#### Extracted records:

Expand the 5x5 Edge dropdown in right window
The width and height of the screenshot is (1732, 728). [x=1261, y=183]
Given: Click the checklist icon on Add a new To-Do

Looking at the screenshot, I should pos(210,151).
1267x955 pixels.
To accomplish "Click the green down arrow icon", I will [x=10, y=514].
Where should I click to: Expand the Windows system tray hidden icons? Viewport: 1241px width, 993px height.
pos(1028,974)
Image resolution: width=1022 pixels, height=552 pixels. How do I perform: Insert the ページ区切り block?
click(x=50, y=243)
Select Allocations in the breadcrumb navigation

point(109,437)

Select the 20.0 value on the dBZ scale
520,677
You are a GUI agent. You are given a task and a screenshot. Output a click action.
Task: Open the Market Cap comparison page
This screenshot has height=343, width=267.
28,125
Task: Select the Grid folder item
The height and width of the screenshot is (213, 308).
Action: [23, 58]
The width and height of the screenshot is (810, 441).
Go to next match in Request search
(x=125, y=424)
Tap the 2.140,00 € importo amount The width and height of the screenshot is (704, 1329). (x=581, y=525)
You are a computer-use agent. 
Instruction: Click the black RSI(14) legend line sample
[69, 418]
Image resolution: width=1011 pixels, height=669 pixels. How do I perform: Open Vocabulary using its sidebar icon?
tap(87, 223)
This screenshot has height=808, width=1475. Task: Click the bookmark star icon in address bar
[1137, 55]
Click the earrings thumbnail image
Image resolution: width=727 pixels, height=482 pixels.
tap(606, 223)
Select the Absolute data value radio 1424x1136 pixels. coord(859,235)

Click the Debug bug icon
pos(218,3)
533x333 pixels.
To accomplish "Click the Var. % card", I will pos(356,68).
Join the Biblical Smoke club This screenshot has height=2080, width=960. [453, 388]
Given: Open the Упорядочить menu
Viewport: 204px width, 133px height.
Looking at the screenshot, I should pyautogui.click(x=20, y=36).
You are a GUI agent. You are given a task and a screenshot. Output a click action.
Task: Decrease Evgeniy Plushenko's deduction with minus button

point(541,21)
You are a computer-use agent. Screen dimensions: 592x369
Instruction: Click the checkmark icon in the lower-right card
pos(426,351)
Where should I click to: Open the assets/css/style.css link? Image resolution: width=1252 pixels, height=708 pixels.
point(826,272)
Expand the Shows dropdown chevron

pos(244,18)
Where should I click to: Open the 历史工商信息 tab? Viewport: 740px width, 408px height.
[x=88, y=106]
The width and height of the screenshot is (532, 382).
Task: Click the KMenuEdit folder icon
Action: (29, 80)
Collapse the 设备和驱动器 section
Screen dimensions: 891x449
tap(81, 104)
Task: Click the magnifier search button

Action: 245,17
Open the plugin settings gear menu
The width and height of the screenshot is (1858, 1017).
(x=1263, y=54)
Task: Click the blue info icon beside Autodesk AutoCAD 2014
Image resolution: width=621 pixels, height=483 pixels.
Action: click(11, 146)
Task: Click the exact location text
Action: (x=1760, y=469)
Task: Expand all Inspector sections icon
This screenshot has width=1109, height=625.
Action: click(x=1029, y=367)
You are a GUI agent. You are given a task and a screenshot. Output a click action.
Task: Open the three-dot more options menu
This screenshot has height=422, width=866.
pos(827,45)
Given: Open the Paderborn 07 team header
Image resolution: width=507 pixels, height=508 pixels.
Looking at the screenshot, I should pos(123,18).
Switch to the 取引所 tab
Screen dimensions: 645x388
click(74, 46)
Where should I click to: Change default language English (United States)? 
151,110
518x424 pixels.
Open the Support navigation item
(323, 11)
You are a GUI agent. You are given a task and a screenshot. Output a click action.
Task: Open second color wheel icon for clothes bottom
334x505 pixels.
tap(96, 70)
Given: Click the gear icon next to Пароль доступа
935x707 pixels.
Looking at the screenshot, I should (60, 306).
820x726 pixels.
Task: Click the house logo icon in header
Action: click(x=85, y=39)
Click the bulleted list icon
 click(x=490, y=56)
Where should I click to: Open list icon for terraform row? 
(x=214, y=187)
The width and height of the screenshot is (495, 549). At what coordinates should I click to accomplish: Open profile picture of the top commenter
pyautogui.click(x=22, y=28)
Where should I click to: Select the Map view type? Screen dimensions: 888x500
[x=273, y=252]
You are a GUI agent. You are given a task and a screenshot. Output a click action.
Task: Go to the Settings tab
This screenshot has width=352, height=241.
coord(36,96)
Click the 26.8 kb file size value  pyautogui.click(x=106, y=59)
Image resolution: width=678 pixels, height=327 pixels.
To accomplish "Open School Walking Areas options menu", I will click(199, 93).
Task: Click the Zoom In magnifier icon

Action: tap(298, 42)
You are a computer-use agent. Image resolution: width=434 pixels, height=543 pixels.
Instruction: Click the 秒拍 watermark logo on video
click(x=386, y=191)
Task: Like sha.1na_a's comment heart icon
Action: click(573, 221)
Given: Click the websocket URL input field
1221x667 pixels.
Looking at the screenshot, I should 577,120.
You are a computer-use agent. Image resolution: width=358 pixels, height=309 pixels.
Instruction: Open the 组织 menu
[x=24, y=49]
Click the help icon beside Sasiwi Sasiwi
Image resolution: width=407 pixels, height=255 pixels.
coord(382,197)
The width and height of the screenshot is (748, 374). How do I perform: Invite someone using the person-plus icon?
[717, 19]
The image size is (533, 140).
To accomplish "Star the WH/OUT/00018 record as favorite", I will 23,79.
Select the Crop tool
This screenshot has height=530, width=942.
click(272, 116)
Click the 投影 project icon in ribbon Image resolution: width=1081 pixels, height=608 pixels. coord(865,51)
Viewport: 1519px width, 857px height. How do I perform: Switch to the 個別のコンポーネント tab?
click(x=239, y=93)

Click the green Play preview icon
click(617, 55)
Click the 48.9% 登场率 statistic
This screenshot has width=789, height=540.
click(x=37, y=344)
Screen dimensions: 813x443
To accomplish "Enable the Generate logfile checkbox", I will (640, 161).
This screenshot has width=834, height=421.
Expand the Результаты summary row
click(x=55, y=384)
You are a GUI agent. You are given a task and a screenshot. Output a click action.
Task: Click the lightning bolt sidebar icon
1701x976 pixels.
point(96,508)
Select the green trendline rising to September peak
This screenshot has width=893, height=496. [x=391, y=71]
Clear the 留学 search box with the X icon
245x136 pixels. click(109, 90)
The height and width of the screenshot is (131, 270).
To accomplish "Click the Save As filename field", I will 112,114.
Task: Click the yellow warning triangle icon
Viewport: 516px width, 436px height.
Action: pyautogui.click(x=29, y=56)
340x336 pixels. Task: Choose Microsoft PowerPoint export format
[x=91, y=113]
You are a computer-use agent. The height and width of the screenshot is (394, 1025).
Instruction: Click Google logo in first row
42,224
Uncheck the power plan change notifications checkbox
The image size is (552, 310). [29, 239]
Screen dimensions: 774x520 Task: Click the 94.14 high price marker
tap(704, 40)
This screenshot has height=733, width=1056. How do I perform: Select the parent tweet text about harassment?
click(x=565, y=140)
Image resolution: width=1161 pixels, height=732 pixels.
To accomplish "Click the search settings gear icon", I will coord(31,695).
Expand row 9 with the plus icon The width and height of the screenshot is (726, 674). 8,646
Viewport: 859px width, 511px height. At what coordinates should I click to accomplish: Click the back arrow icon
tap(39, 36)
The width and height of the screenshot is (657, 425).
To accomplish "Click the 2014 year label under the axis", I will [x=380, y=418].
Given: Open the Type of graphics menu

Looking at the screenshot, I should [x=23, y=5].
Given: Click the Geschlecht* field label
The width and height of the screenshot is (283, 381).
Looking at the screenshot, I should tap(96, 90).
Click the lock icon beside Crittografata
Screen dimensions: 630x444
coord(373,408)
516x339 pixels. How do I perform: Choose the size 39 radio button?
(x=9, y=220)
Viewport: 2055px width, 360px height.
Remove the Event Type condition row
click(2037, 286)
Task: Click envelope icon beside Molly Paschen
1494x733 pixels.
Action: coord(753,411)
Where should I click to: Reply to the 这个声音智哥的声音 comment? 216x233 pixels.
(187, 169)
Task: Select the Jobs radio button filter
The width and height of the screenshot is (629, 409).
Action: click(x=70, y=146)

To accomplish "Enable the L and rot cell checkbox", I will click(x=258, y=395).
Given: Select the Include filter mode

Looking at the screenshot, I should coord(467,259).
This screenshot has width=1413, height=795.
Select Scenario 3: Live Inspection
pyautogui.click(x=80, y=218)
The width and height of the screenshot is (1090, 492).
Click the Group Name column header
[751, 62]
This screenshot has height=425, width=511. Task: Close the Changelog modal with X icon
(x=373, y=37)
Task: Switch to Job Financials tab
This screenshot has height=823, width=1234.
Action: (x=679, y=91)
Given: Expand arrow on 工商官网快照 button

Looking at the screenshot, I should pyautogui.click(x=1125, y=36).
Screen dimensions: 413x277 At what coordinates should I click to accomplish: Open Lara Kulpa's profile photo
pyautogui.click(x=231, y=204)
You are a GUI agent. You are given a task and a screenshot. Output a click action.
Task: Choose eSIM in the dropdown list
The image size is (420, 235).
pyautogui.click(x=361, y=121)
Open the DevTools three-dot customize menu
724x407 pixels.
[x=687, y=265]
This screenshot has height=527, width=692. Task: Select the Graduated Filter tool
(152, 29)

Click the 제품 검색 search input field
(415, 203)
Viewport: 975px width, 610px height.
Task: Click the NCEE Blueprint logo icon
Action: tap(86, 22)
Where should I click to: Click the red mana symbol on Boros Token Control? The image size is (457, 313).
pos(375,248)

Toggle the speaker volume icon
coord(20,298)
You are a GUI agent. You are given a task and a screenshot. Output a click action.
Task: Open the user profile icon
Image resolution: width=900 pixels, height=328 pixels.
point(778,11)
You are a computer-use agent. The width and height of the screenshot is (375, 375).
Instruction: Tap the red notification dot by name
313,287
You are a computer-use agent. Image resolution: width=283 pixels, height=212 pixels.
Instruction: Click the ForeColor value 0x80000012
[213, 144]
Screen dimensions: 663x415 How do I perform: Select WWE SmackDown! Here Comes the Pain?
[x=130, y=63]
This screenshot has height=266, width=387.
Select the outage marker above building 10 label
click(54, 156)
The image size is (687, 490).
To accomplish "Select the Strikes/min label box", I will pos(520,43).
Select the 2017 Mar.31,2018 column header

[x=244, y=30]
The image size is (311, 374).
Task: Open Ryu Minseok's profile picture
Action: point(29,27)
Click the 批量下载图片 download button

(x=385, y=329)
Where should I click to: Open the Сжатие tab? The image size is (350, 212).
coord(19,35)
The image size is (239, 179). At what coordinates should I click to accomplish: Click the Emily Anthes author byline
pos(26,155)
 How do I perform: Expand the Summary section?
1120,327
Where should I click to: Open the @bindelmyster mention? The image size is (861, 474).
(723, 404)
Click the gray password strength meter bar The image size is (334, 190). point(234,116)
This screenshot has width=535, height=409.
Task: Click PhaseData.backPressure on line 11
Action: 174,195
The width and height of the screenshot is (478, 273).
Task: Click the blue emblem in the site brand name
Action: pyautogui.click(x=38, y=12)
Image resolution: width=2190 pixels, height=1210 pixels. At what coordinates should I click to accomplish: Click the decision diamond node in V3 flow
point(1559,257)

#### TASK:
Please copy the material word for word, starting at the line that contains "will click(x=258, y=395)." and stopping after the line that contains "pyautogui.click(x=80, y=218)".

#### RESULT OF THE EXERCISE:
To accomplish "Enable the L and rot cell checkbox", I will click(x=258, y=395).
Given: Select the Include filter mode

Looking at the screenshot, I should coord(467,259).
This screenshot has width=1413, height=795.
Select Scenario 3: Live Inspection
pyautogui.click(x=80, y=218)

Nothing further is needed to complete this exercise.